先に扉の外に出ると、

続いて総長さんが部屋の明かりを消して外に出てきた。


「どこに、行くんですか?」

「下」

「……?」


お店の正面にあるシャッターは閉まっている。

通り越して別の出入口から店内に入ると、中は真っ暗だった。


電気がつけられると数台のバイク、関連商品、それから見たことのない部品などがズラリと並んでいる。


作業スペースのようなものもある。


(総長さんは、ここで、お店番してるんだ……)


「好きなものを選べ」

「え?」


……わたしバイクの免許ないですよ?


原動機付自転車は

たしか、16になってからですっけ。


まさか、


『無免で乗れ』

『ついてこれなきゃ“俺の”失格だ』


ここに来て、“鬼”総長発揮ですか――!?


「といっても、小さな店だ。
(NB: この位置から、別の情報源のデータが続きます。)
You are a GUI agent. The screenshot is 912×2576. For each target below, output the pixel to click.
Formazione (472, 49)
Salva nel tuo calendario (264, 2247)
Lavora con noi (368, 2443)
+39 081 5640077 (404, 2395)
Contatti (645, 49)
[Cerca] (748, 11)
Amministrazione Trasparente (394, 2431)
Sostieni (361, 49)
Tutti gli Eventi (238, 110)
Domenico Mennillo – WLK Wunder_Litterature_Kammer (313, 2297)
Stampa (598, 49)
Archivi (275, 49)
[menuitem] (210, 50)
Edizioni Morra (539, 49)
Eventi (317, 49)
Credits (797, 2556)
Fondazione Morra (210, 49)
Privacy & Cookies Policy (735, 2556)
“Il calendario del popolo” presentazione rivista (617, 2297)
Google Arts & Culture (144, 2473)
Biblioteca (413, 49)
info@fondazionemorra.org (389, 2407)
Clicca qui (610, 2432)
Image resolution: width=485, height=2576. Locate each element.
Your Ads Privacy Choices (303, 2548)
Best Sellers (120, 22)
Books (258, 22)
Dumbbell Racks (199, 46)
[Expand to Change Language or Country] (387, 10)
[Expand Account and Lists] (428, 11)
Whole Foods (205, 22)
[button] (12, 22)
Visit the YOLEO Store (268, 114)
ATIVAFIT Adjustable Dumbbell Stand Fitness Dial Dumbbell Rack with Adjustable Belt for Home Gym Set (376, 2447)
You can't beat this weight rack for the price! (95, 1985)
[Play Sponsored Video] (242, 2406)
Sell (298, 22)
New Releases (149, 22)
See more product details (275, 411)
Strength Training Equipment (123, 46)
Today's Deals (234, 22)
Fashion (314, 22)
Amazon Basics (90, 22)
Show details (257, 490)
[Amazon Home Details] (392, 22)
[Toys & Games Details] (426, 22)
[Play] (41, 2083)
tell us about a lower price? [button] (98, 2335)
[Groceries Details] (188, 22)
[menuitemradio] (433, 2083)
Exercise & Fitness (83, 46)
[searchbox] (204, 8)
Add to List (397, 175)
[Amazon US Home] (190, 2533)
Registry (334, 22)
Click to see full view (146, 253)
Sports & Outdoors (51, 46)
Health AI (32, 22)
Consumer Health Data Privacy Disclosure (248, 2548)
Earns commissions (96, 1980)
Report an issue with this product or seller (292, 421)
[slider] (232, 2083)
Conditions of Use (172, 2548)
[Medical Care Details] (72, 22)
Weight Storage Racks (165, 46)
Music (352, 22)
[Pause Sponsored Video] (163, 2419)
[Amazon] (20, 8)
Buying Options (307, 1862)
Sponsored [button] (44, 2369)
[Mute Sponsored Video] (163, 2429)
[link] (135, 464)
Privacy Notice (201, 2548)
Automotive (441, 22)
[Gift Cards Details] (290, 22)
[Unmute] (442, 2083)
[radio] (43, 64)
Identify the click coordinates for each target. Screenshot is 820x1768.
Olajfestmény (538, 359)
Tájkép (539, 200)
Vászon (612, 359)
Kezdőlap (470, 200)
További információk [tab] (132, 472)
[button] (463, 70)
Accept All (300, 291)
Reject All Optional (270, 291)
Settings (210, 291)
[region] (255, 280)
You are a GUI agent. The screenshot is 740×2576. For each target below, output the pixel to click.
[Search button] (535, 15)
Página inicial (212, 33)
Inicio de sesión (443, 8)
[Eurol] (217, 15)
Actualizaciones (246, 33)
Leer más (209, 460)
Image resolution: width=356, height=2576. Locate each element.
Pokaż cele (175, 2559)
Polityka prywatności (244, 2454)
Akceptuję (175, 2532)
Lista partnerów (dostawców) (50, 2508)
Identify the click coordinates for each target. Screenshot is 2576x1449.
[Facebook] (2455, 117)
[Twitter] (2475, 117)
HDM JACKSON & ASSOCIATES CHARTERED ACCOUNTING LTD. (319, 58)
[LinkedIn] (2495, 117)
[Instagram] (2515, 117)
取り寄せれば種類も豊富にあるだろうが。今はこれだけだな」


ある棚の前で総長さんがピタリと足を止めたので、つられて立ち止まる。


そこにあったのは――。


「……ヘルメット?」

「あった方がいいだろう」


そっか……! さっき総長さんの借りたから。

おかしな妄想をしてしまった。


さっきノンヘルでヒヤヒヤしたもんね……。

いくら運転上手くても絶対に必要なものだ。


「部屋にも幾つかあることにはある。それを貸してやってもいいが――夕烏のがひとつ、あってもいいと思ってな」


(わたし専用の、ヘルメットを……?)


……すごく嬉しい。

自分のヘルメットを持つなんて、初めてだ。